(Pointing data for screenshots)
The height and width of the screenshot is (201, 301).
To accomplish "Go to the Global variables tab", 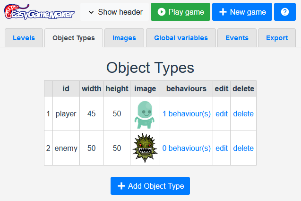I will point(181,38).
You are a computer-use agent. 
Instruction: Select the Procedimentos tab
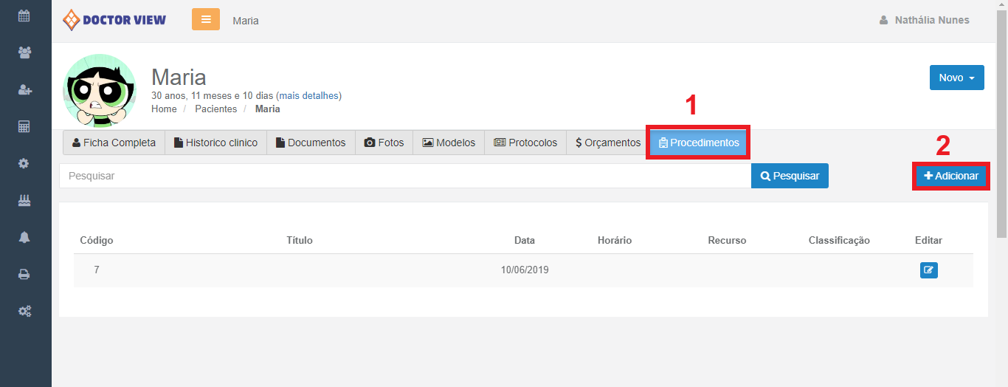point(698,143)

- _Set problem_: Write out the stretch of the records from the line containing "You are a computer-use agent." through the end of the records, leaving the pictures out of your answer.

- _Problem solution_:
You are a computer-use agent. 
Instruction: Select the Procedimentos tab
point(698,143)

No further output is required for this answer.